What to work on —
Every entry must be printed again exactly, with nothing left out.

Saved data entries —
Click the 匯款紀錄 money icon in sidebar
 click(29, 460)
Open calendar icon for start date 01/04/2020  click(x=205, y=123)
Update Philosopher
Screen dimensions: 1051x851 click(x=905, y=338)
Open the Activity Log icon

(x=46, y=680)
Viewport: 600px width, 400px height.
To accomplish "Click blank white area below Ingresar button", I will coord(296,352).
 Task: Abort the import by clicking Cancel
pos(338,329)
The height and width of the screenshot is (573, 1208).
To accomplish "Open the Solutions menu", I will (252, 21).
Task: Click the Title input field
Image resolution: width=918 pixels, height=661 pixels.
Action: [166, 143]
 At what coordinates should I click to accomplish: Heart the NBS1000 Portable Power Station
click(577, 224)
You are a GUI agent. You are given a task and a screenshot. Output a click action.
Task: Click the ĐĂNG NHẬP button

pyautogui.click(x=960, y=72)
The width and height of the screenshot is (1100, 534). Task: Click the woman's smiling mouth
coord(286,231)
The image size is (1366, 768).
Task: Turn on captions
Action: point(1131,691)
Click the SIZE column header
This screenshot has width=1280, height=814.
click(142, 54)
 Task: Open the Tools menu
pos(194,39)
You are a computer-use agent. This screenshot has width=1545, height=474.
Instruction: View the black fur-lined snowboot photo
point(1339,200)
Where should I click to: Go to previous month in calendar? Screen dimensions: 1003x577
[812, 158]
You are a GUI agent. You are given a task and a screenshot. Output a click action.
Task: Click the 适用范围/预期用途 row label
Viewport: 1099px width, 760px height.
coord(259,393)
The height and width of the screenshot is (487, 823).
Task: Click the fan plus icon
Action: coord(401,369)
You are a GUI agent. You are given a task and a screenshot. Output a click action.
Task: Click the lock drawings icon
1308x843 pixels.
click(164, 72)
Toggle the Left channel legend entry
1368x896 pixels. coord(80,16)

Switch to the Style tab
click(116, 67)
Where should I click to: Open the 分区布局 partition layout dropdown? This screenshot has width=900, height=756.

Task output —
Click the 匯款紀錄 money icon in sidebar
 click(29, 460)
Open calendar icon for start date 01/04/2020  click(x=205, y=123)
Update Philosopher
Screen dimensions: 1051x851 click(x=905, y=338)
Open the Activity Log icon

(x=46, y=680)
Viewport: 600px width, 400px height.
To accomplish "Click blank white area below Ingresar button", I will coord(296,352).
 Task: Abort the import by clicking Cancel
pos(338,329)
The height and width of the screenshot is (573, 1208).
To accomplish "Open the Solutions menu", I will (252, 21).
Task: Click the Title input field
Image resolution: width=918 pixels, height=661 pixels.
Action: [166, 143]
 At what coordinates should I click to accomplish: Heart the NBS1000 Portable Power Station
click(577, 224)
You are a GUI agent. You are given a task and a screenshot. Output a click action.
Task: Click the ĐĂNG NHẬP button

pyautogui.click(x=960, y=72)
The width and height of the screenshot is (1100, 534). Task: Click the woman's smiling mouth
coord(286,231)
The image size is (1366, 768).
Task: Turn on captions
Action: point(1131,691)
Click the SIZE column header
This screenshot has width=1280, height=814.
click(142, 54)
 Task: Open the Tools menu
pos(194,39)
You are a computer-use agent. This screenshot has width=1545, height=474.
Instruction: View the black fur-lined snowboot photo
point(1339,200)
Where should I click to: Go to previous month in calendar? Screen dimensions: 1003x577
[812, 158]
You are a GUI agent. You are given a task and a screenshot. Output a click action.
Task: Click the 适用范围/预期用途 row label
Viewport: 1099px width, 760px height.
coord(259,393)
The height and width of the screenshot is (487, 823).
Task: Click the fan plus icon
Action: coord(401,369)
You are a GUI agent. You are given a task and a screenshot. Output a click action.
Task: Click the lock drawings icon
1308x843 pixels.
click(164, 72)
Toggle the Left channel legend entry
1368x896 pixels. coord(80,16)

Switch to the Style tab
click(116, 67)
Where should I click to: Open the 分区布局 partition layout dropdown? This screenshot has width=900, height=756.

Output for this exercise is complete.